Michael Dell seemed unconcerned that these acquisitions were just too small to move the revenue and profit needles. And he alone seemed to set the parameters for the company's vision and mission.

While Dell has the basic elements of a diverse enterprise solutions company, the company feels more like a specialty food store with a few niche items rather than a supermarket that can satisfy a broad range of customers. At the time that Fortune published its 2011 story, analysts were giving the company two years to make significant changes, saying that Dell didn't have time to buy myriad companies and make them big enough to impact the bottom line.

Going private will shield Michael Dell from public scrutiny as he tries to right the ship, something that may seem very appealing. But it will also box Dell in. Free cash flow that could go to transformative acquisitions would be spent servicing the debt needed to do the deal. Taking on so much debt for buyout would also make it hard to borrow money later on to implement new business strategies.

Most companies go private because they have an execution problem, and a buyout firm promises a solution that's often some combination of cost reduction, management changes, and a bold strategy shift. Dell is already known for being among the most cost conscious companies around. Michael Dell's likely involvement post-buyout will mean no real management change. And he has made it clear over the last six years that he does not favor bold strategy shifts. He prefers to change the company in a slow and steady fashion, much like Lou Gerstner at IBM before him. But IBM was ahead of the curve when it moved away from PCs. Dell is behind that curve, and doesn't have the luxury of time.

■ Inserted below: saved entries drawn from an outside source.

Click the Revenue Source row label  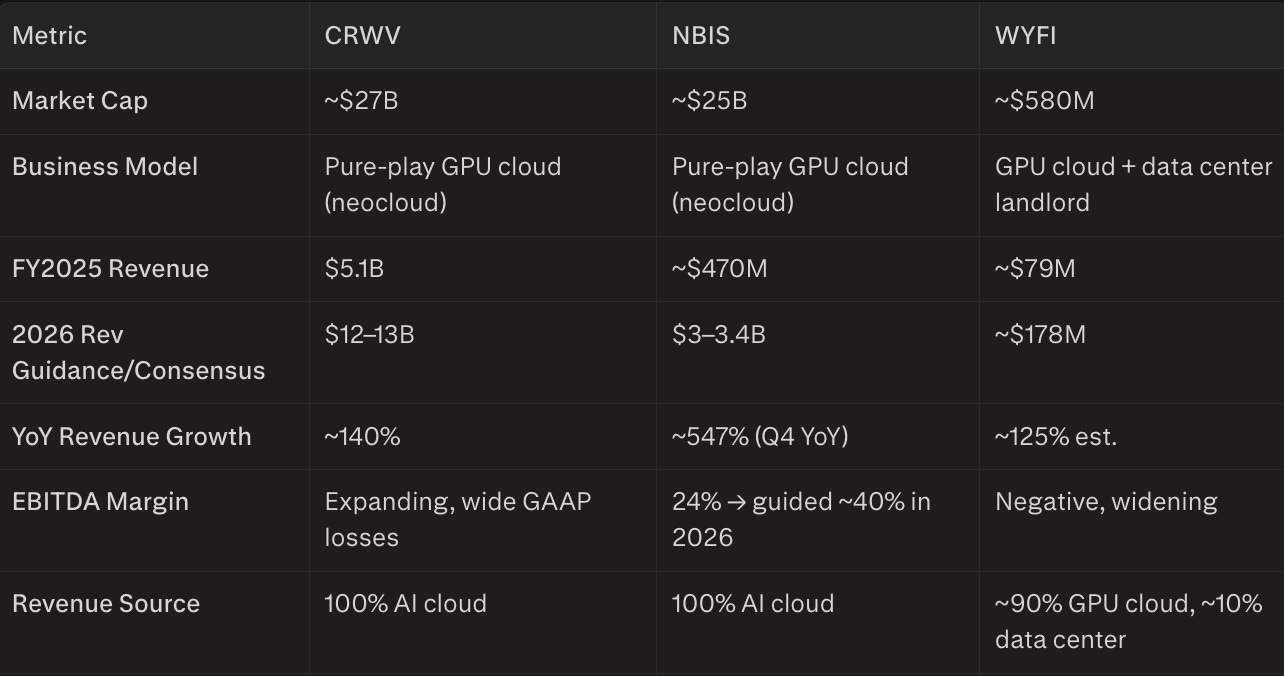pos(106,603)
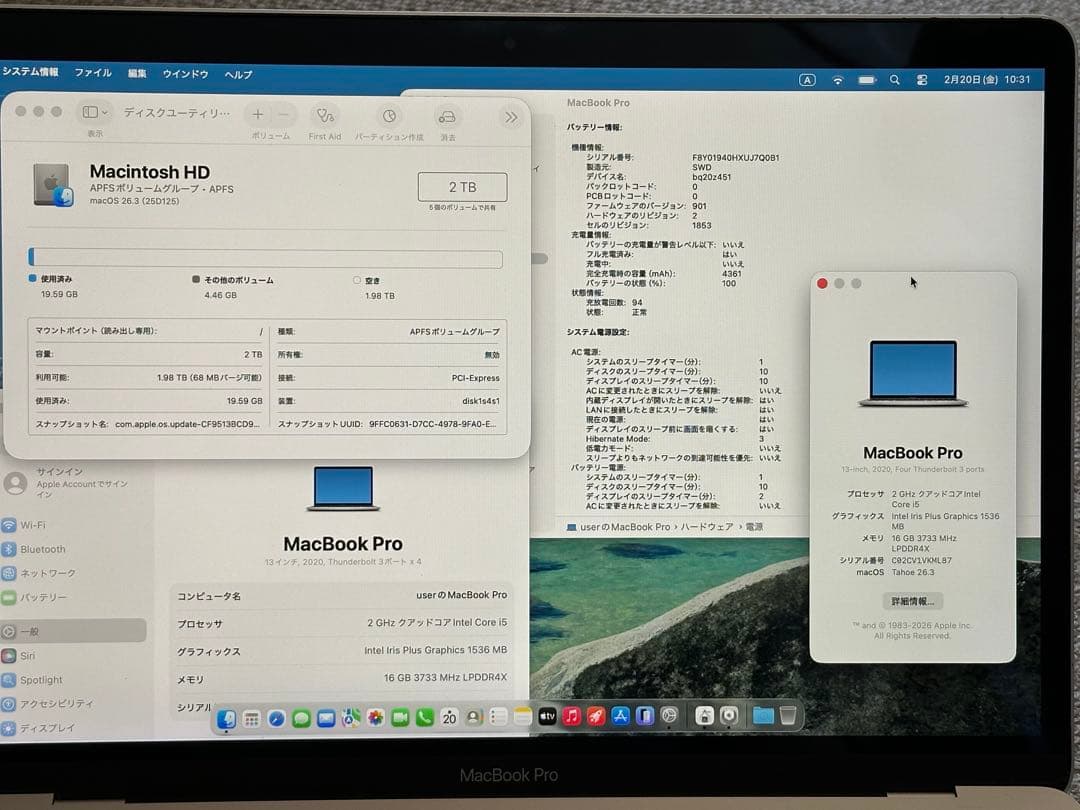This screenshot has width=1080, height=810.
Task: Expand hidden toolbar items with the chevron
Action: 512,116
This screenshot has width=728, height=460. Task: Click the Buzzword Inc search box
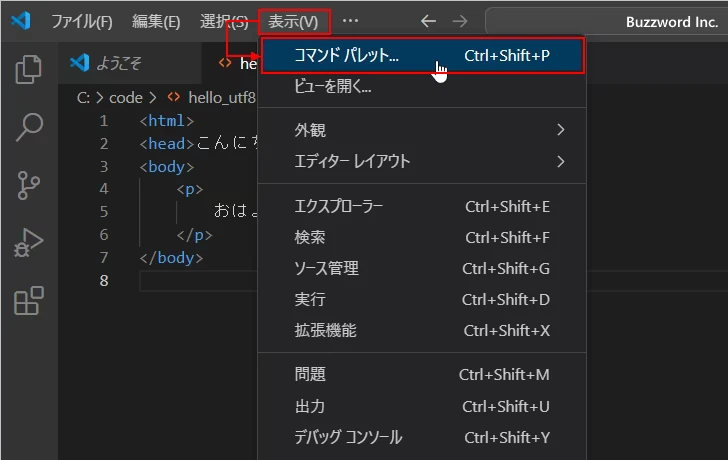(606, 21)
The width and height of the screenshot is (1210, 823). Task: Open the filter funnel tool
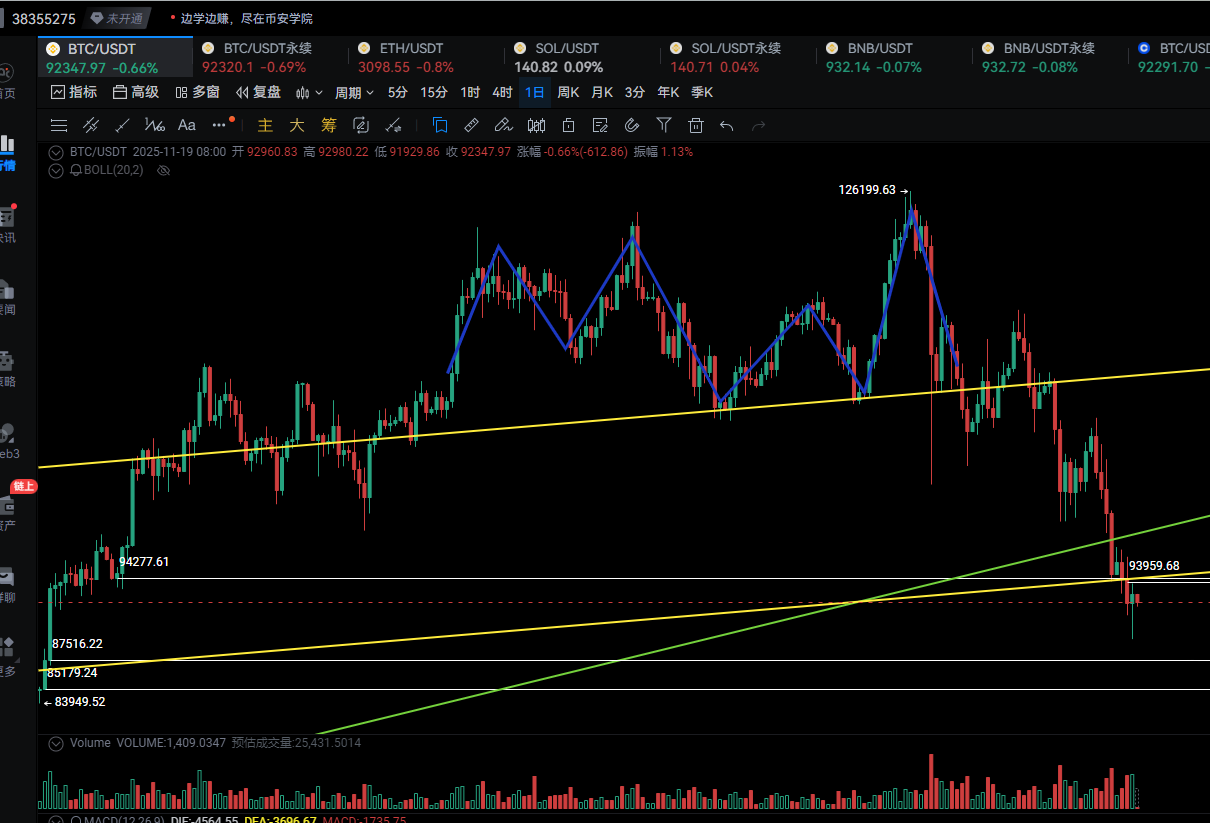point(664,125)
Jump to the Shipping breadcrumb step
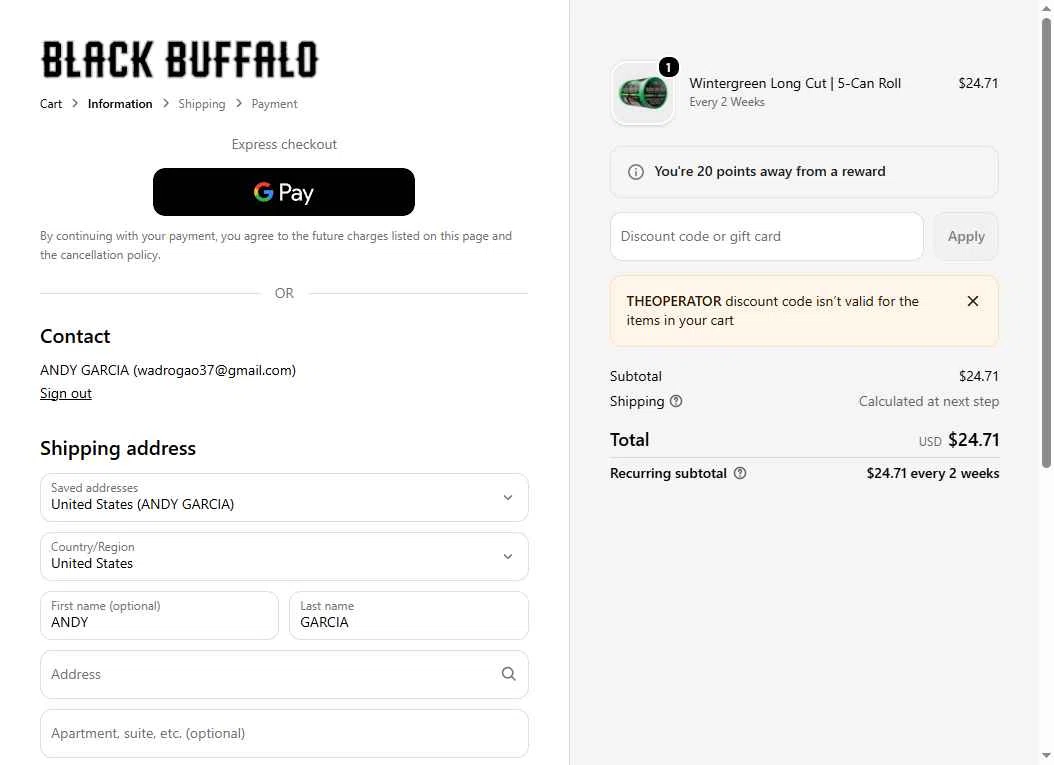This screenshot has height=765, width=1054. coord(202,104)
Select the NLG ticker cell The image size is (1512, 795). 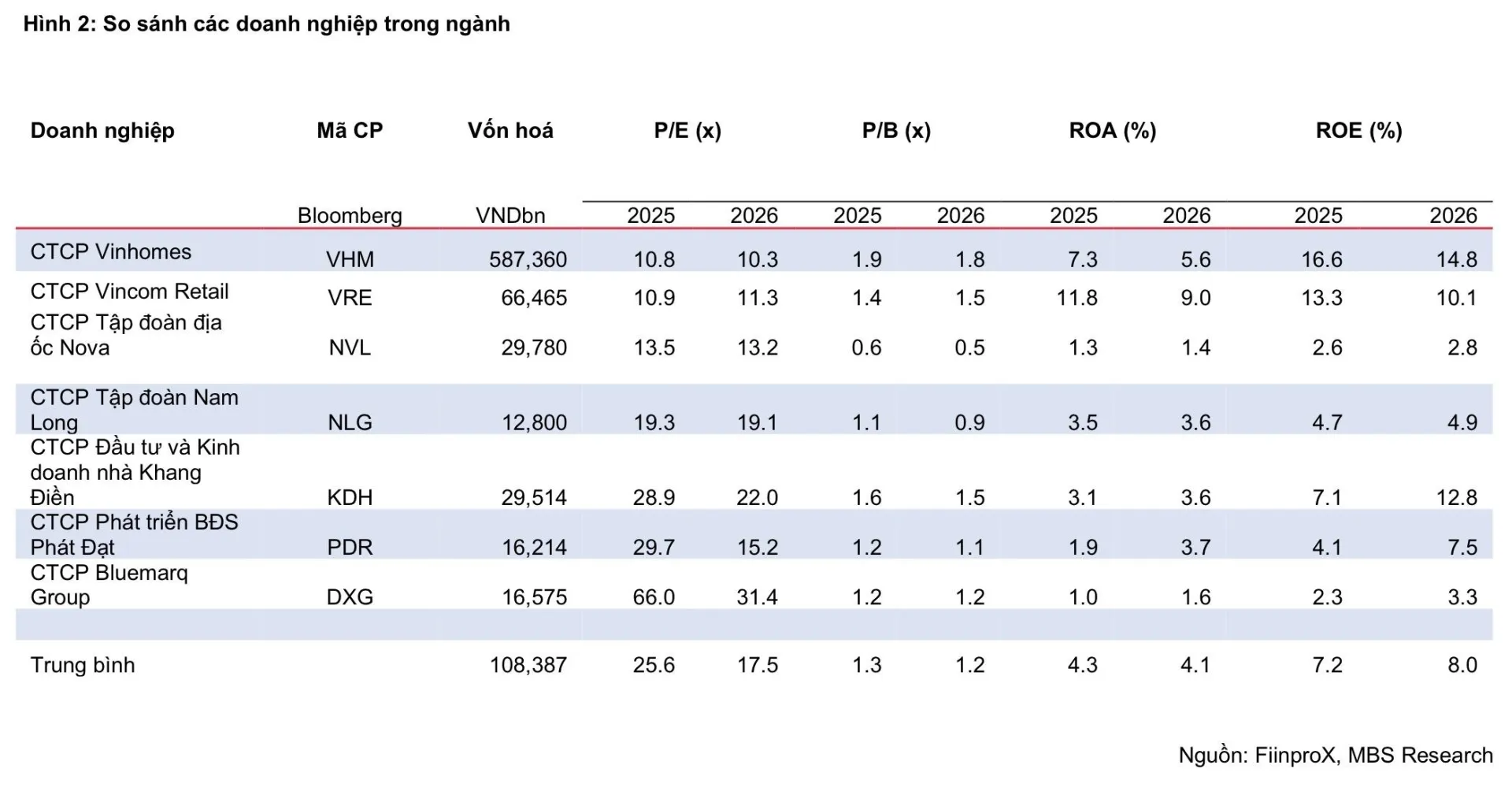tap(350, 422)
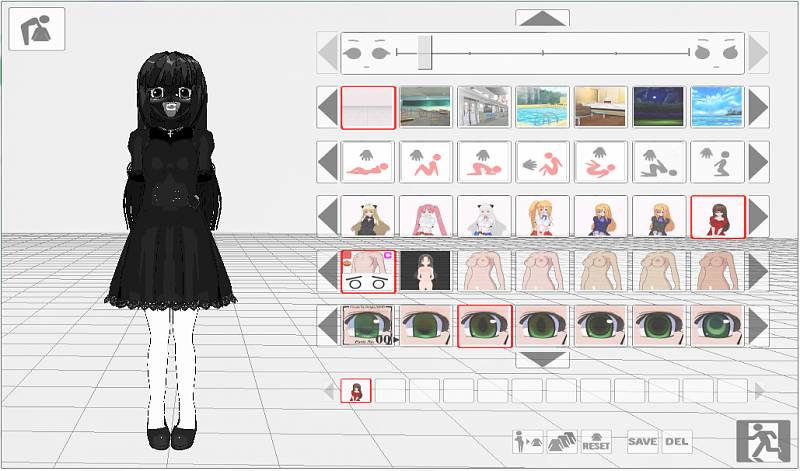Select the first saved slot with character
Viewport: 800px width, 471px height.
(x=354, y=391)
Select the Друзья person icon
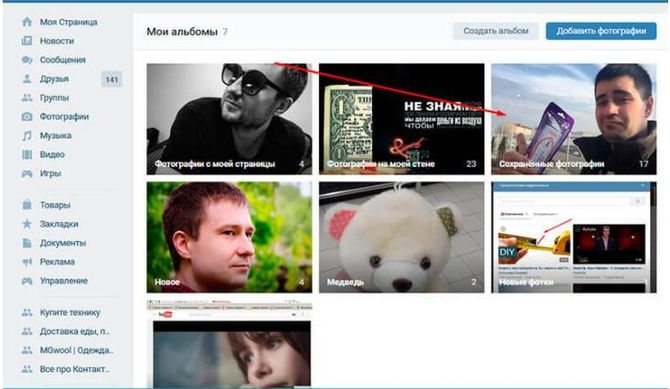This screenshot has width=670, height=389. [27, 79]
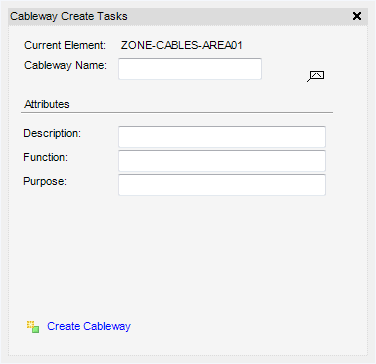Click empty panel area below Purpose field

(x=188, y=253)
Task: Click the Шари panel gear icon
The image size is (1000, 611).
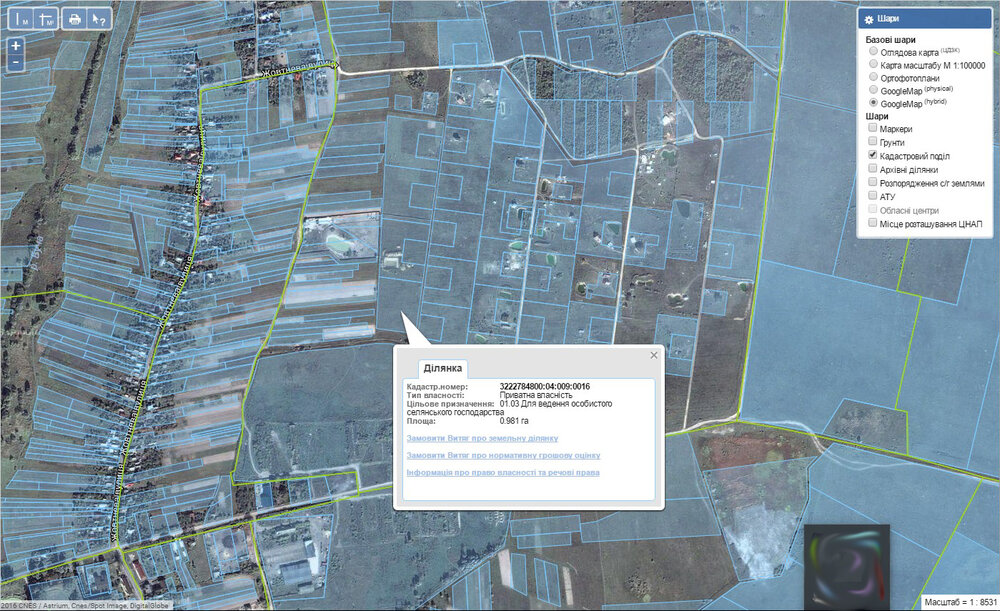Action: [868, 19]
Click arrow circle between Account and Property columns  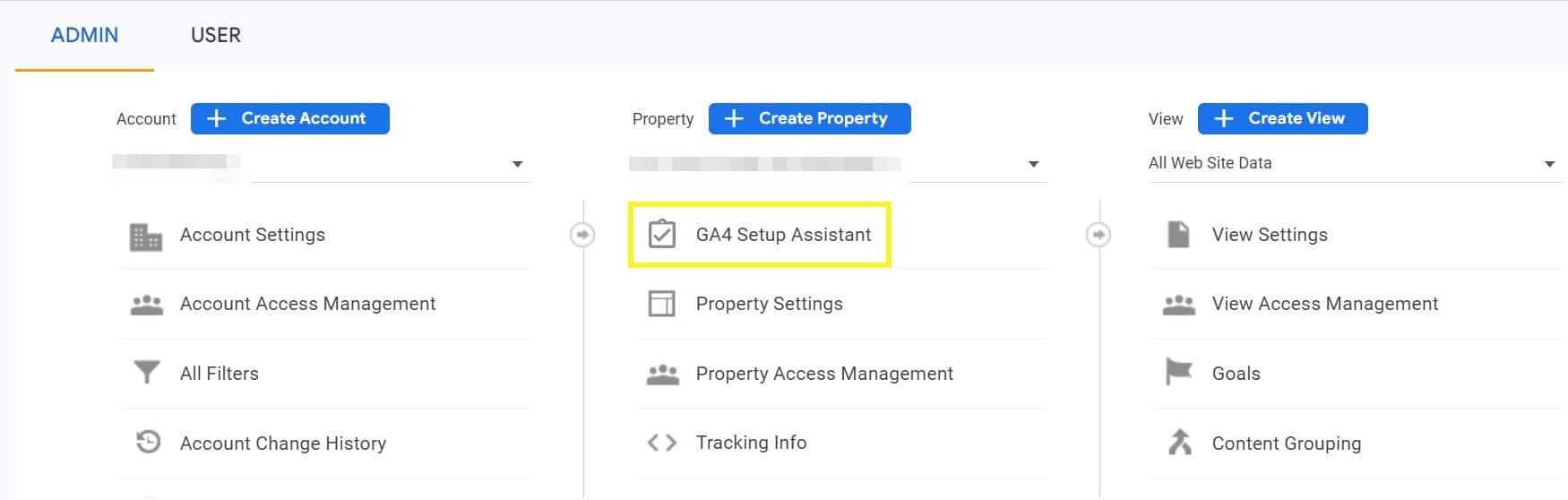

There's nothing about Dell the company that says the problem it has is being public. The stock price, earnings, and acquisition strategy point to a management issue that is not likely to be solved if Michael Dell doesn't cede significant control to the private equity buyers who presumably want to change the company. If Silver Lake (or whomever wants to buy Dell) is simply betting on MIchael Dell's ability to transform his business and his thinking, then this is a risky buyout indeed.

UPDATE:

Update: When asked to comment on Silver Lake and going private, the role Michael Dell would play at the company after a buyout and the company's turnaround strategy, company spokesman David Frink emailed the following:

"We are not commenting on the private equity speculation. We will say that we have our strongest-ever product and services portfolio, and have acquired significant new skills and capabilities, reorganized our operations, optimized our global supply chain and put in place a world-class management team. Today's Dell is an end-to-end technology solutions provider, one that has evolved from a PC manufacturer to a true IT solutions partner.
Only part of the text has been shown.